Return each line of the rows below that contains the string "dropdown", matching case exactly.

::: DATA EXTRACT :::

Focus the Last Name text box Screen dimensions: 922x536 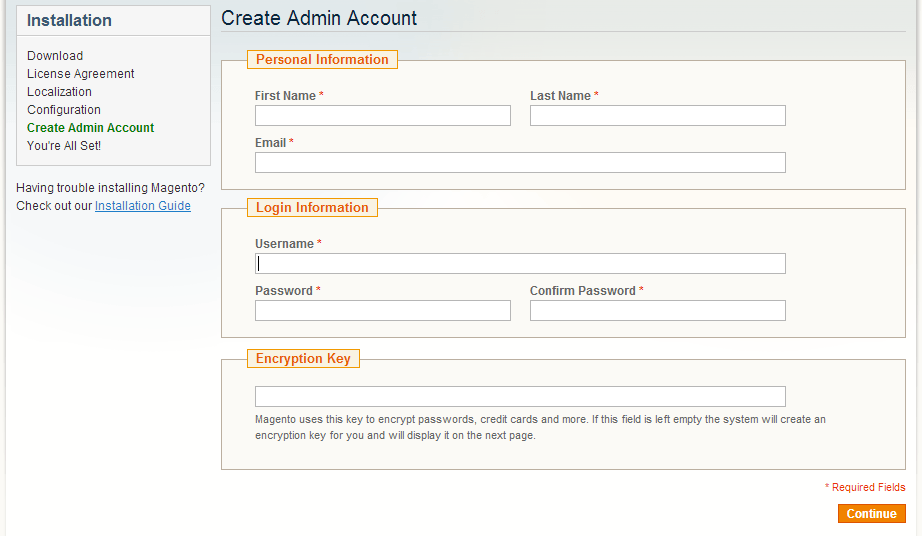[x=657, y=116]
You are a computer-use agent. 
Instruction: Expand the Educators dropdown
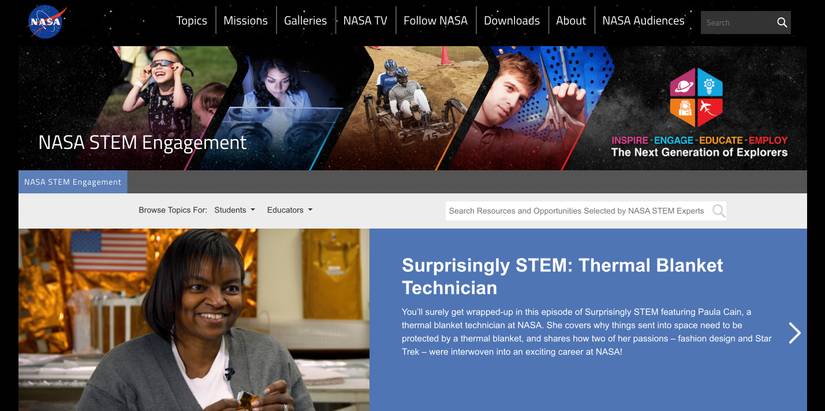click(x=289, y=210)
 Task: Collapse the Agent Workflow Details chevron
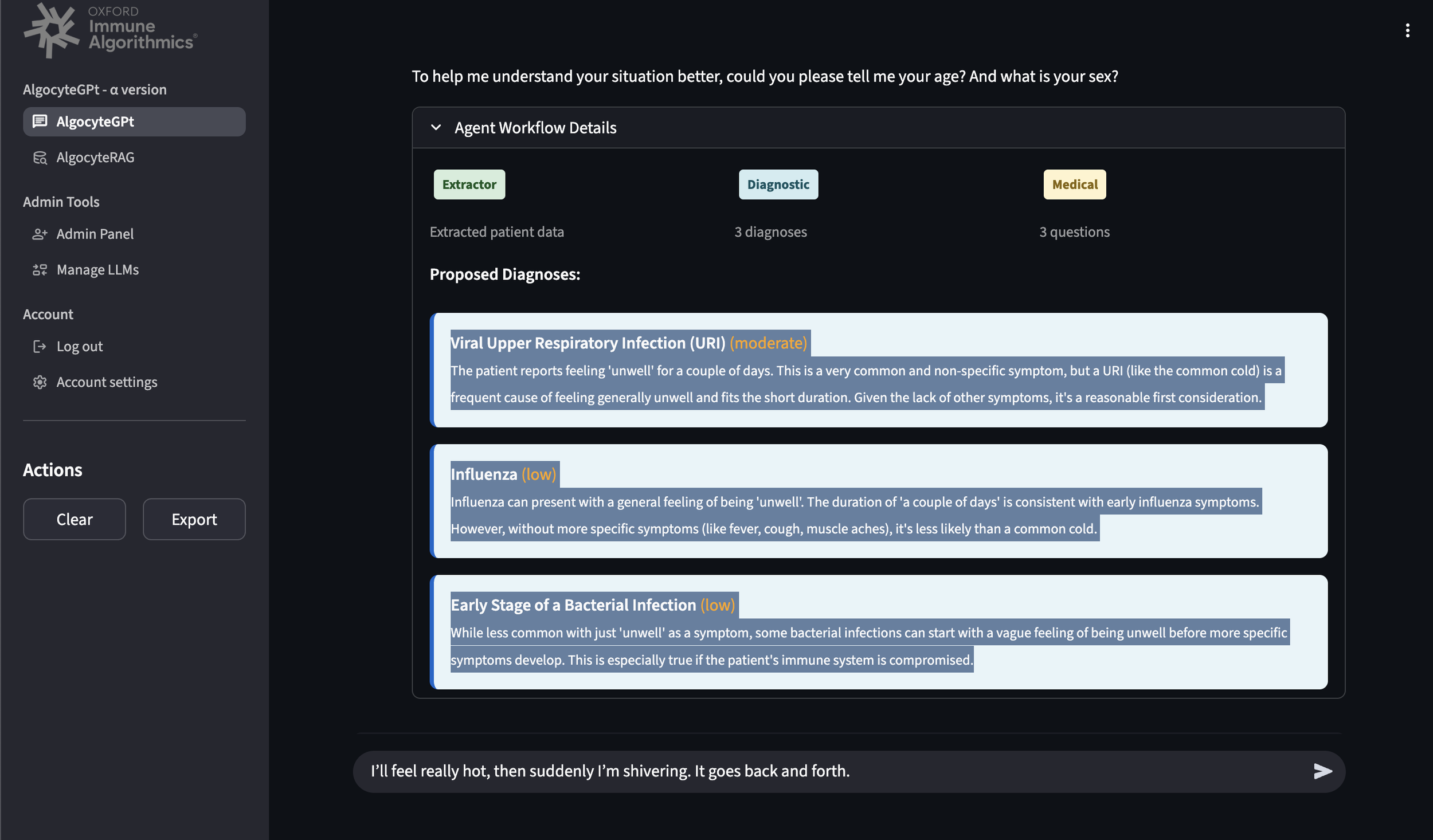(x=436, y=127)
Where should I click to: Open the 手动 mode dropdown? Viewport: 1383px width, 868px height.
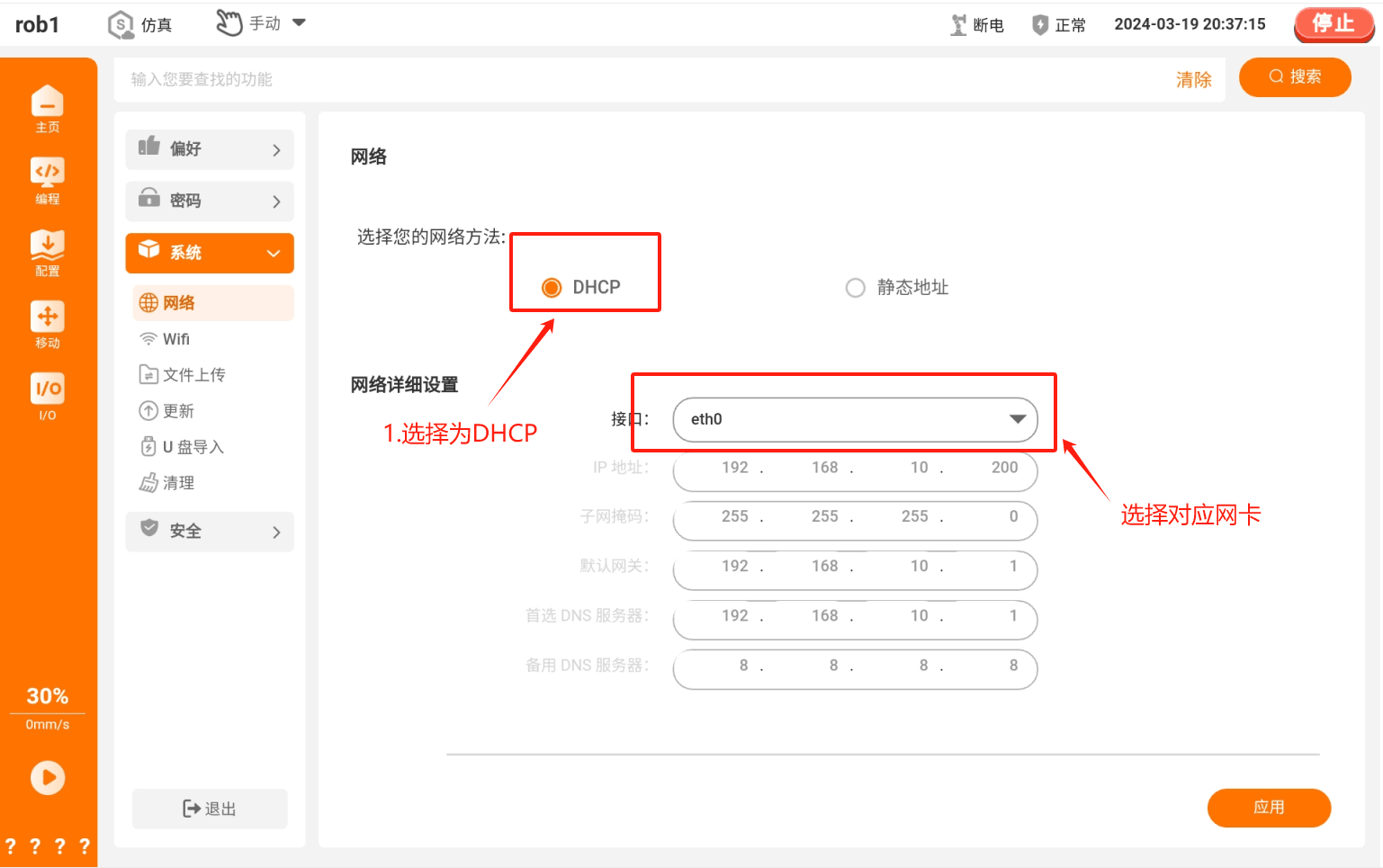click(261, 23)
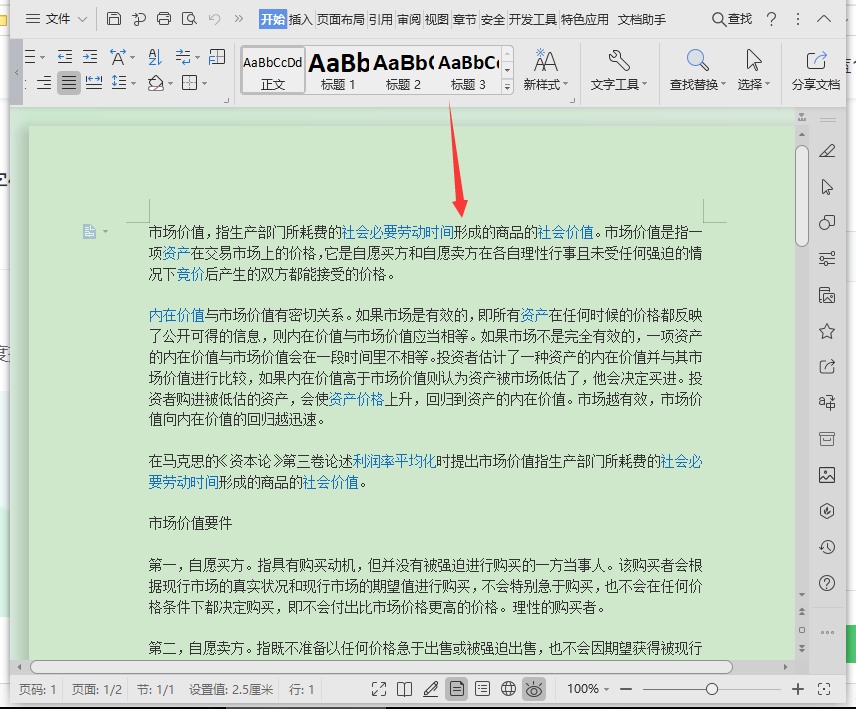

:::

THE OUTPUT:
Instruction: Expand the Educators dropdown
Where should I click to: Open the 手动 mode dropdown? Viewport: 1383px width, 868px height.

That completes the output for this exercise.